* **Instruction**: Reproduce the records word for word, starting with the line that contains "Given: Click fx icon beside Bucket Name" and continuing through the end of the records. Leave the pictures out of your answer.
+++ Data provided
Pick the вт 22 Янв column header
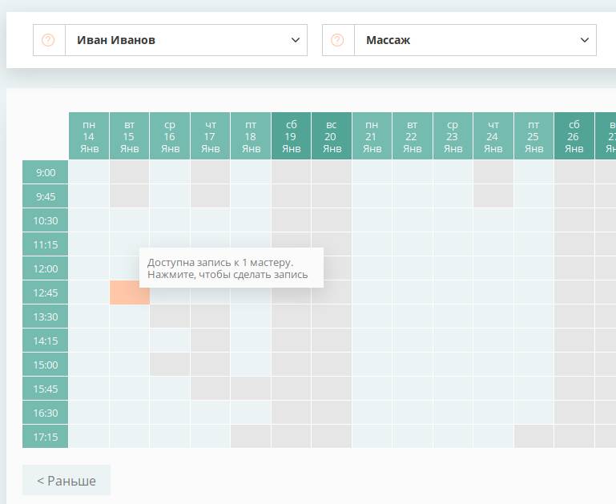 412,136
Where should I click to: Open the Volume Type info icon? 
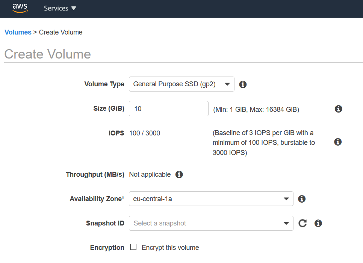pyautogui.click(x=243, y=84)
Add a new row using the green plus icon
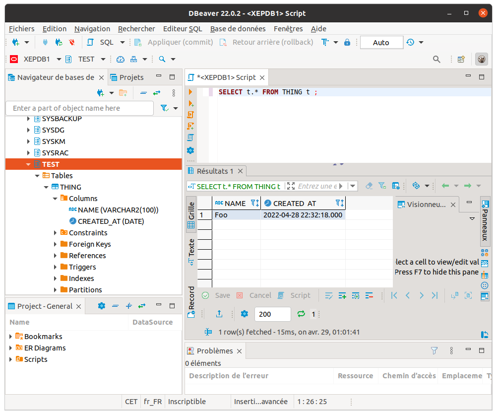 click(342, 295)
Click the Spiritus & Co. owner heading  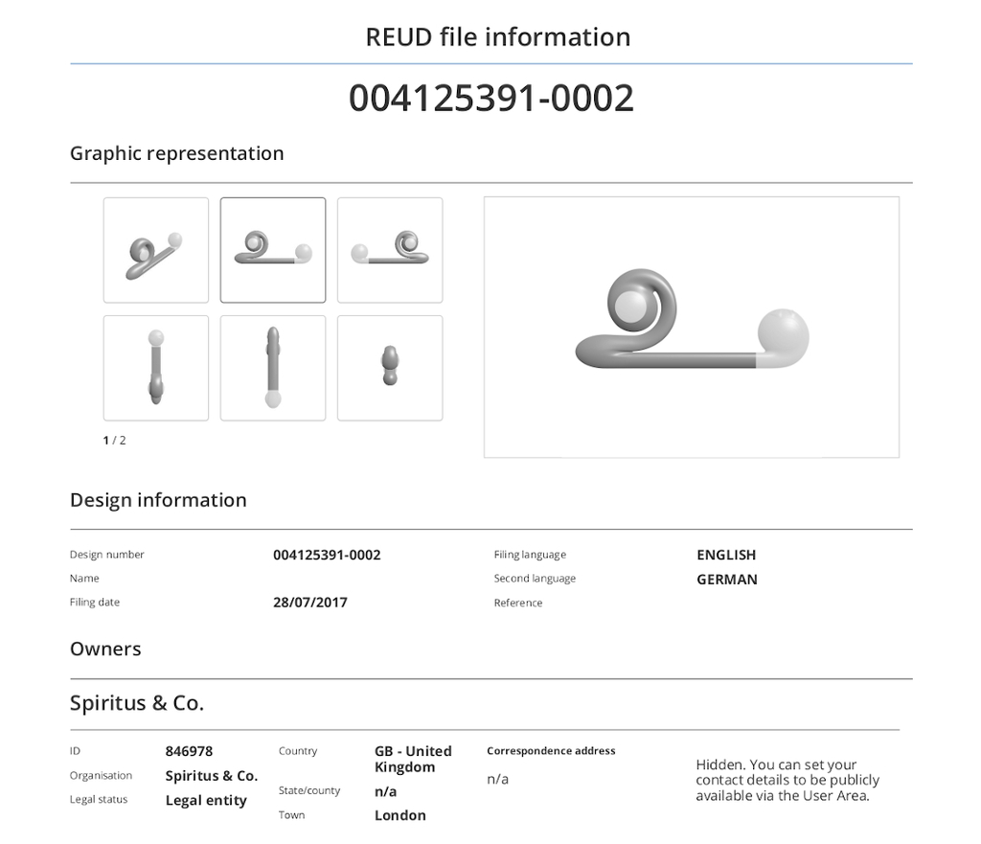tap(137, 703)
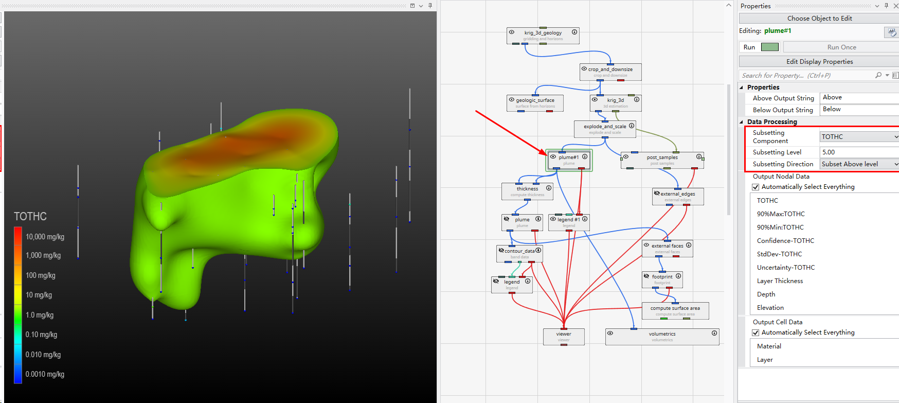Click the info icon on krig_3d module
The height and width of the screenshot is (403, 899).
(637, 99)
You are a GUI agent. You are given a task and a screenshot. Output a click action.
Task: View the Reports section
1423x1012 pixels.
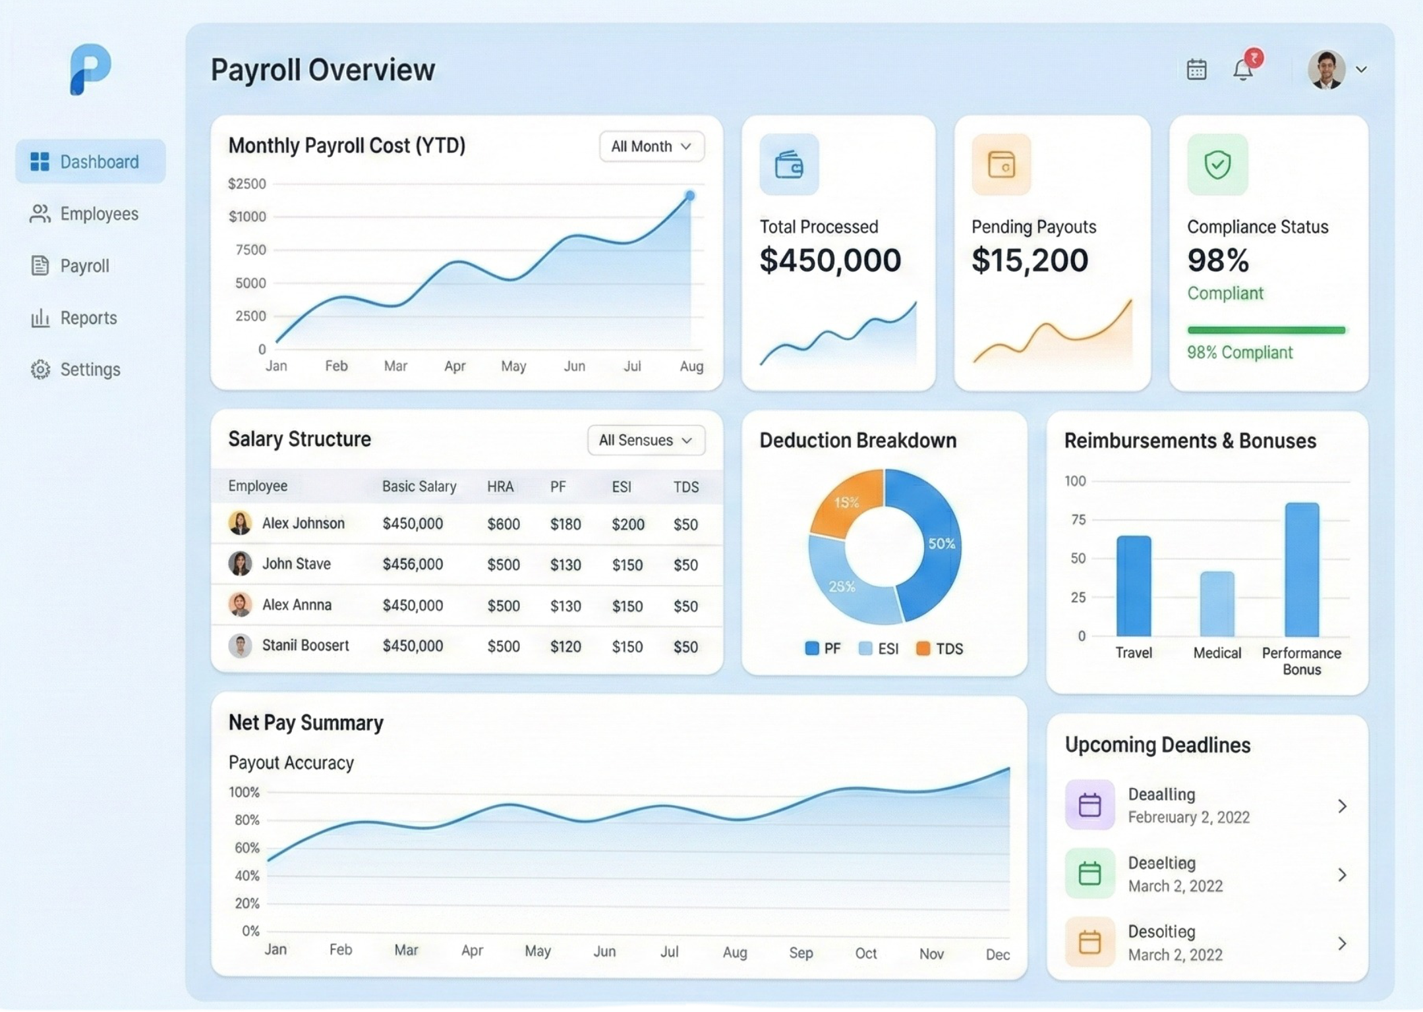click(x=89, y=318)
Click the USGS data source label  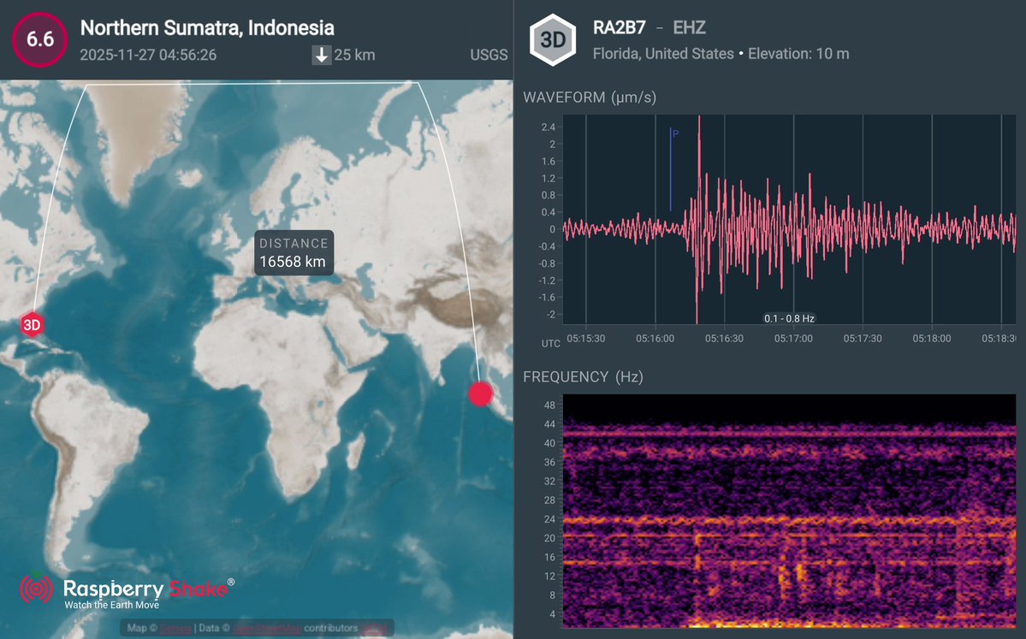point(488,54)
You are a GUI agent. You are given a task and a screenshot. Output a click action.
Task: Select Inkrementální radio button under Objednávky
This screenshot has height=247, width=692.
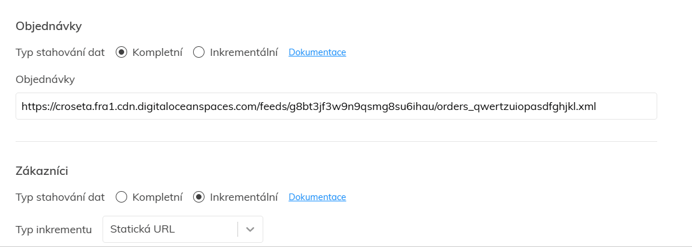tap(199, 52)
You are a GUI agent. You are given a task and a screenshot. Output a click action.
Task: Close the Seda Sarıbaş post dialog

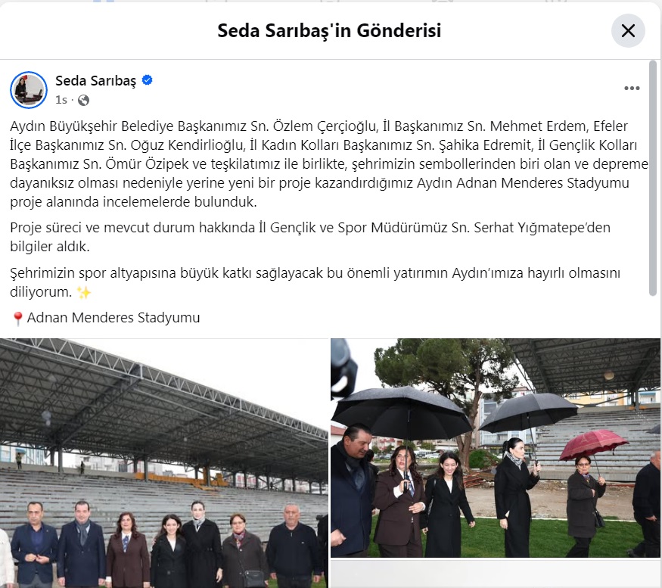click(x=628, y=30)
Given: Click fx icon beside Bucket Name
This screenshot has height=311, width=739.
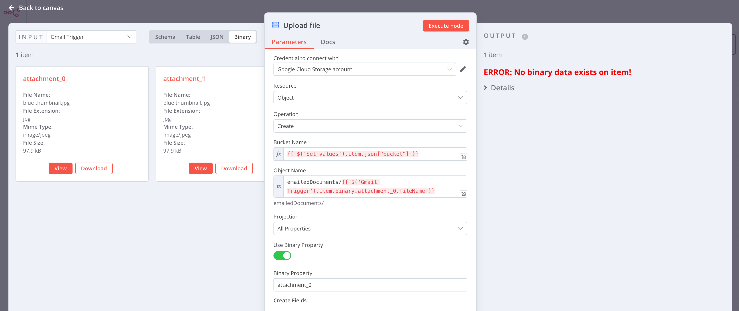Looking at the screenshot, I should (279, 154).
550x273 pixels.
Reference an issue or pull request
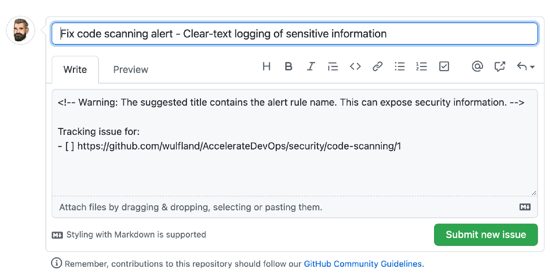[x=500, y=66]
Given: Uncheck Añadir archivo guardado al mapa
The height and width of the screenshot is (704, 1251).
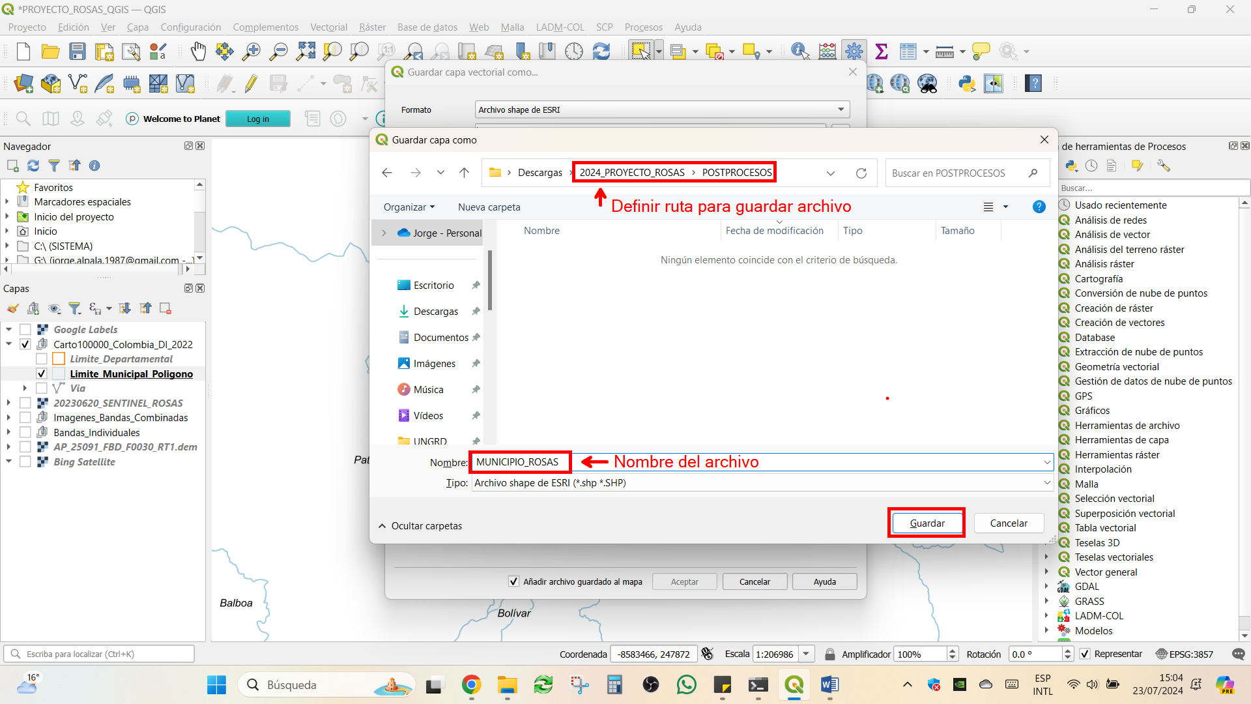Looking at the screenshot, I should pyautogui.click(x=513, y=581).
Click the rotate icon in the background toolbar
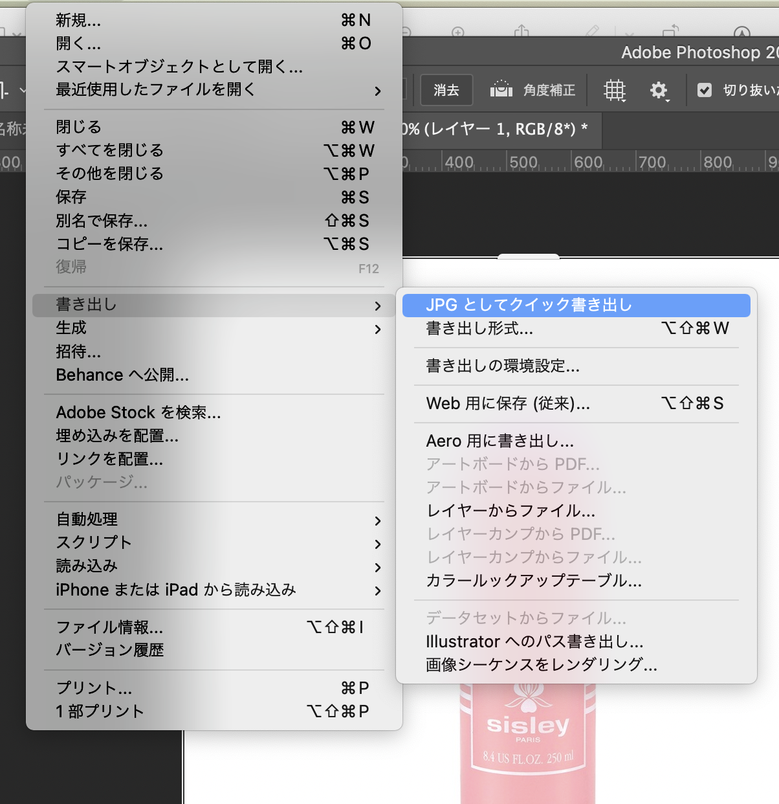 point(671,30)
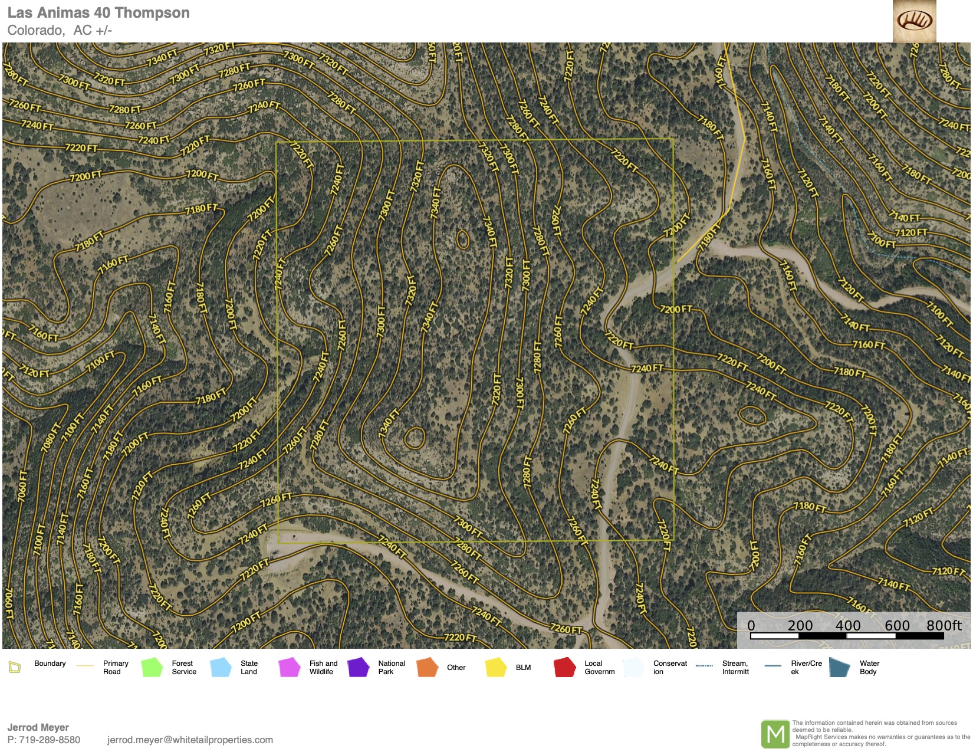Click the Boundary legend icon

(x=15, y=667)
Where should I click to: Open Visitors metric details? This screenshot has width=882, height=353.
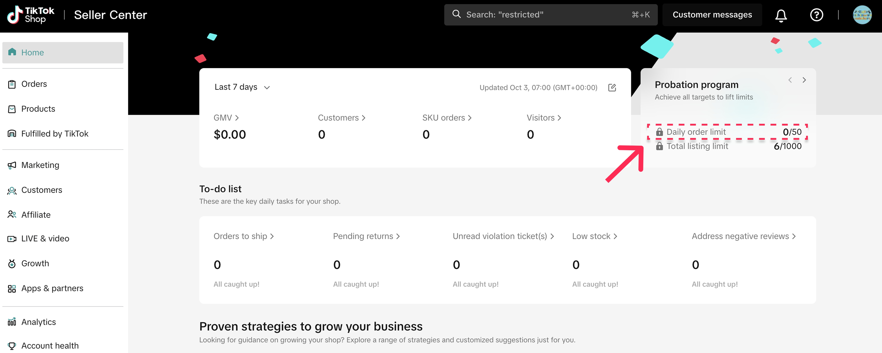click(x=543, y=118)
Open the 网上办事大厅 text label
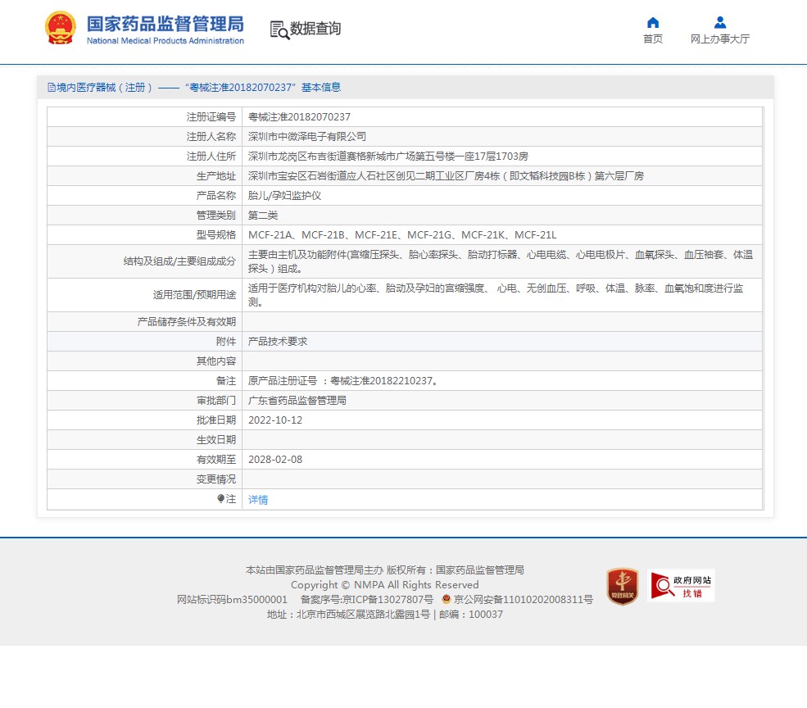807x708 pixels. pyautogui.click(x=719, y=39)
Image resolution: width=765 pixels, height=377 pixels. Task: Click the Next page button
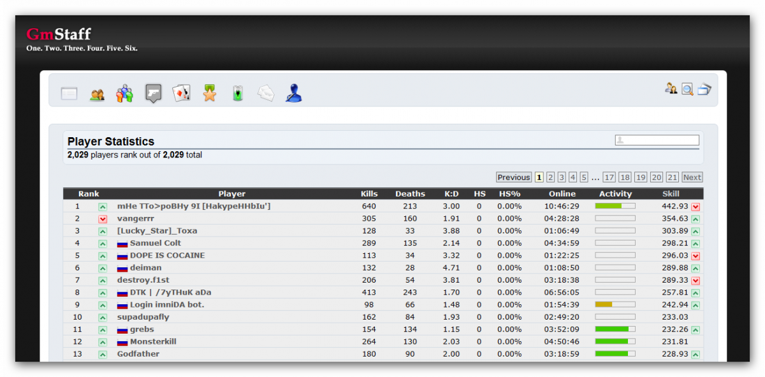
++++++
* **Response**:
Given: Click fx icon beside Bucket Name
This screenshot has height=311, width=739.
Looking at the screenshot, I should (279, 154).
550x273 pixels.
Reference an issue or pull request
[x=500, y=66]
Given: Uncheck Añadir archivo guardado al mapa
The height and width of the screenshot is (704, 1251).
Looking at the screenshot, I should pyautogui.click(x=513, y=581).
Click the rotate icon in the background toolbar
 point(671,30)
Click the Boundary legend icon

(x=15, y=667)
Where should I click to: Open Visitors metric details? This screenshot has width=882, height=353.
click(x=543, y=118)
Open the 网上办事大厅 text label
807x708 pixels. pyautogui.click(x=719, y=39)
Image resolution: width=765 pixels, height=377 pixels. Task: Click the Next page button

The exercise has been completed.